One minor correction - Hitler invaded Russia not in winter, but in June. His plans called for the campaing be completed before the cold weather.
"One minor correction - Hitler invaded Russia not in winter, but in June."Then if the campaign failed given better weather than I thought, it was even dumber than I thought. Perhaps he should have started in the Winter, then met with good weather when the troops are more tired. But then he was a madman, reasoned decisions are not par for the course. In any event, the world was better served by his mistakes.
"I come from a very different background, where no such lighthearted treatment would ever be possible, and where you learned early on how truly anti-human the Nazi were"
I think that most American war films were not designed to educate, but to entertain.
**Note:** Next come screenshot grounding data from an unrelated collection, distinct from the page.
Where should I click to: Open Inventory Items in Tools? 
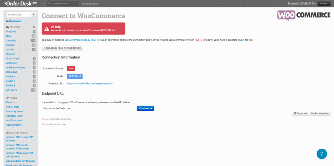click(14, 111)
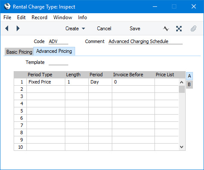
Task: Click the fullscreen expand icon
Action: click(x=179, y=29)
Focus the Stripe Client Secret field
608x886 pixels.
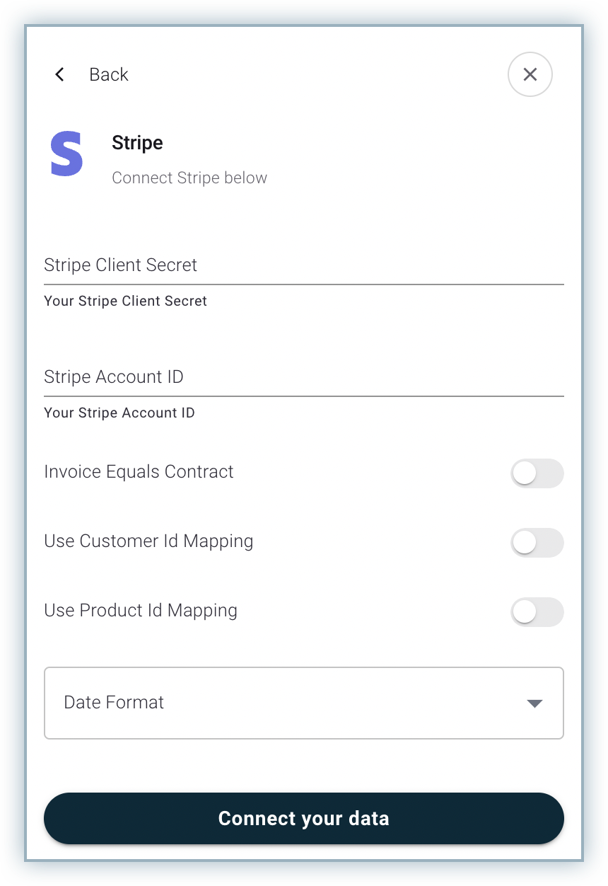[x=304, y=265]
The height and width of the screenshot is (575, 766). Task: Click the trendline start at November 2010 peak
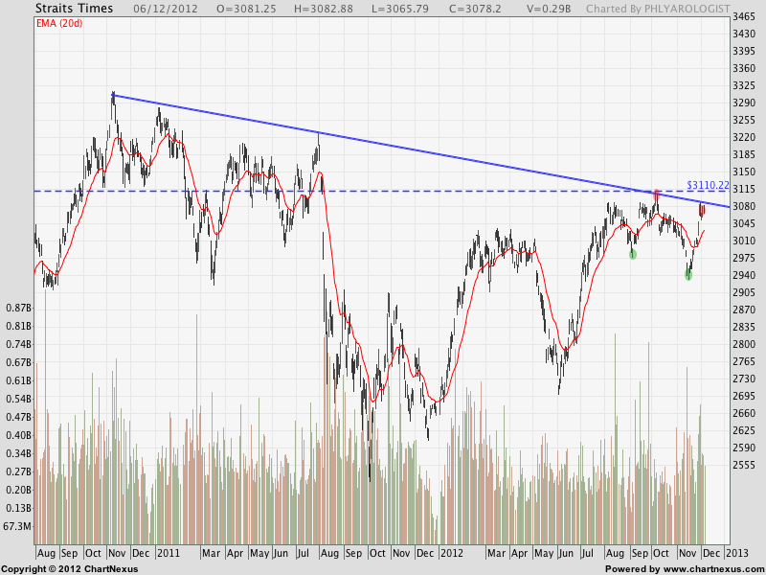113,94
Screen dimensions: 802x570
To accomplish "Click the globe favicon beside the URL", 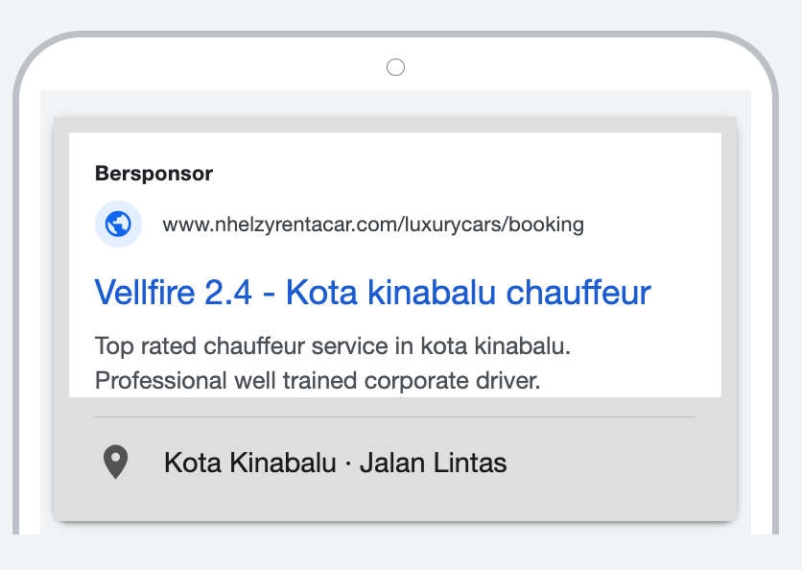I will point(118,225).
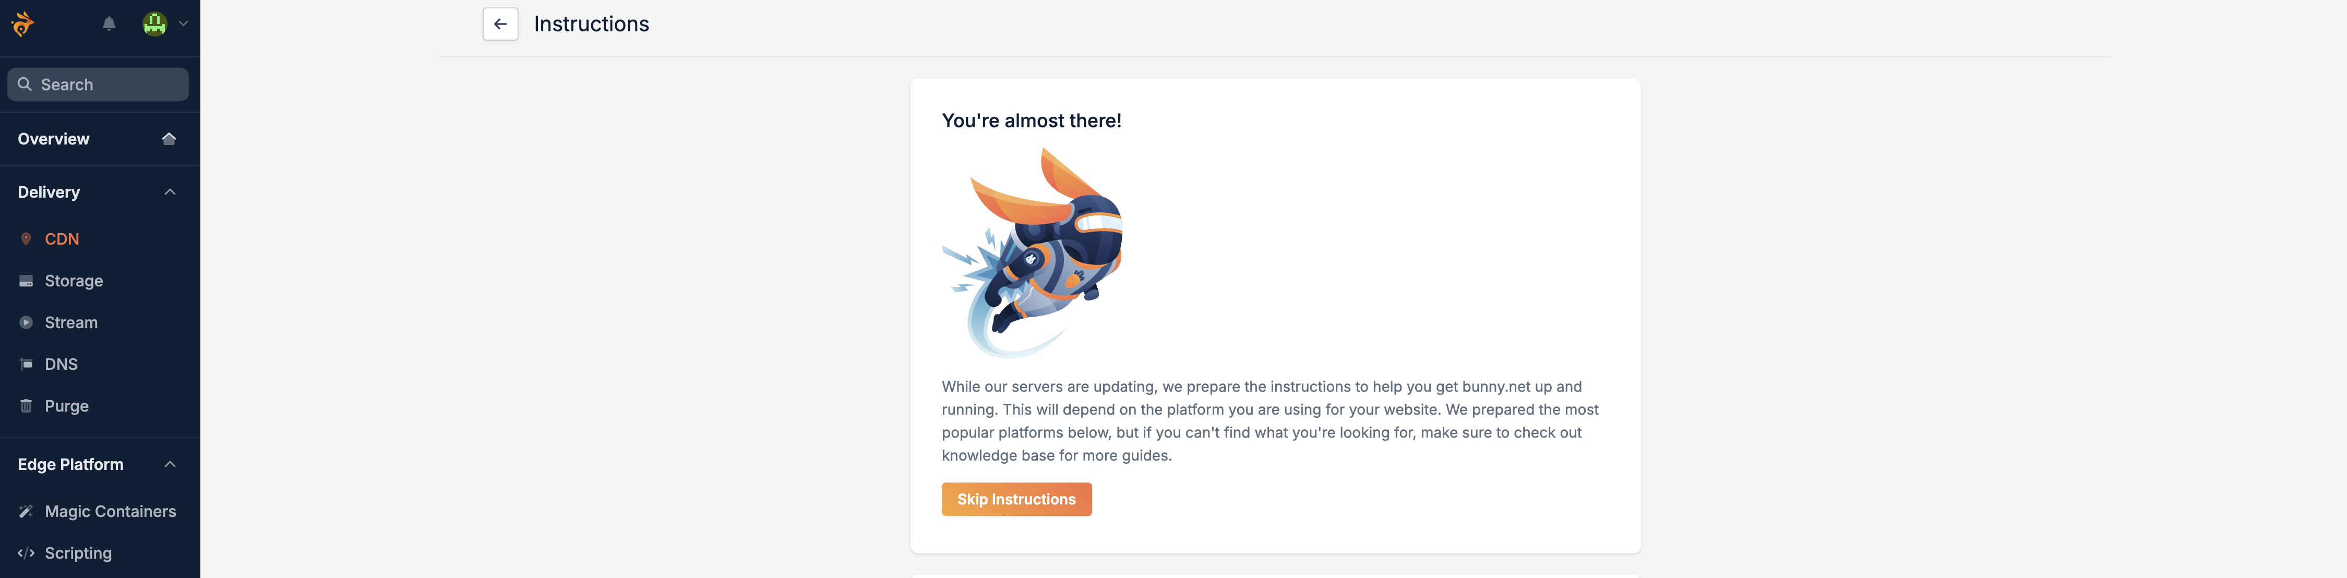Image resolution: width=2347 pixels, height=578 pixels.
Task: Collapse the Delivery section
Action: point(169,192)
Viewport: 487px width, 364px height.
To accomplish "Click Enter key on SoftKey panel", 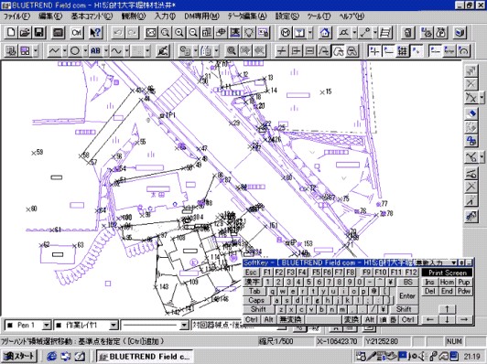I will click(x=407, y=295).
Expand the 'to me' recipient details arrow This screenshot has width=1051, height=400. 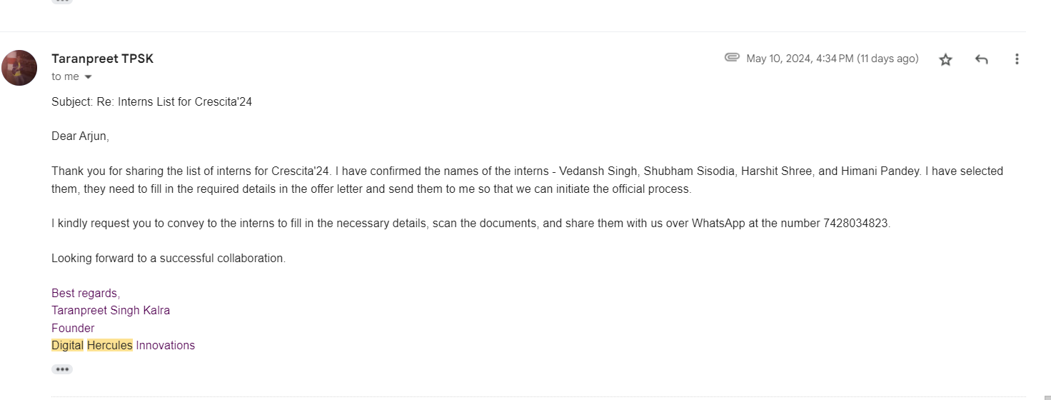coord(89,77)
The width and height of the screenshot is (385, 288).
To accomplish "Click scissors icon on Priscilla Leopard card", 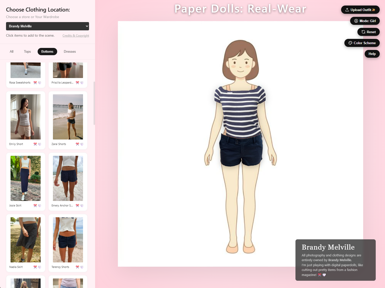I will click(x=77, y=83).
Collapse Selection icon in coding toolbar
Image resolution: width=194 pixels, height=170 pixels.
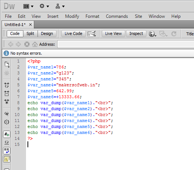click(x=7, y=93)
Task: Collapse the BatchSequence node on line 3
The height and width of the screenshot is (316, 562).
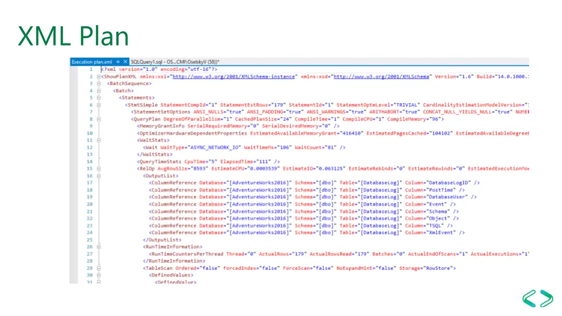Action: coord(98,84)
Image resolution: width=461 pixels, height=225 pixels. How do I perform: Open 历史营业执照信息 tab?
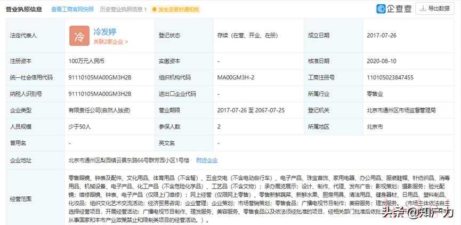click(123, 10)
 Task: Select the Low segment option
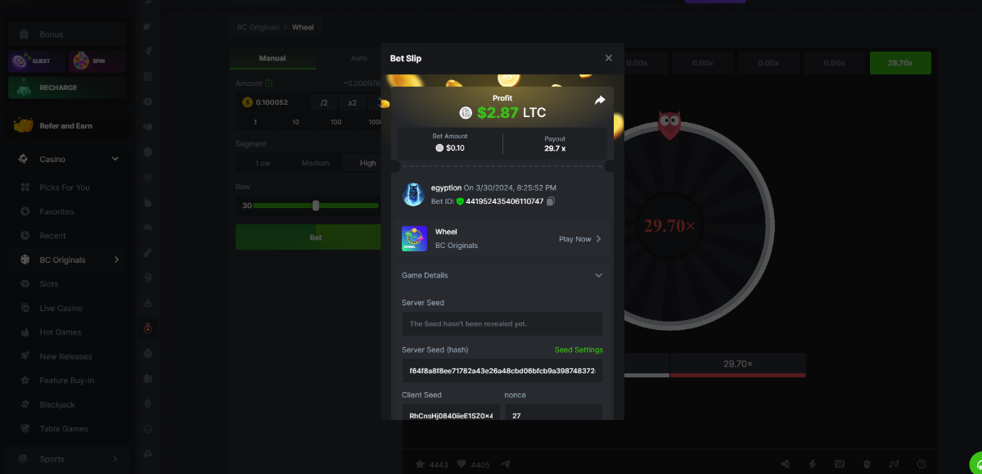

Of course, these things are not mutually exclusive. John Wayne leading the troops, etc. I think possibly the reason is that WWII was not fought on these shores, and Americans did not see first hand the horrors of Hitler.
The comedy aspect probably arose with Mel Brooks. I saw an interview with him in which he explained himself thusly: he was stationed in Europe towards the end of the war. Being Jewish, he had relatives who were exterminated. He joined in an effort to kill Hitler. He was in Europe when Hitler committed suicide. Not being able to kill Hitler, he decided that the only way to "get" Hitler was to make him a joke, people lauhing at him.
Yes, I have read something about that, and I can sympathize with his desire to deal with it in that particular way... except I think it did not work in the long run.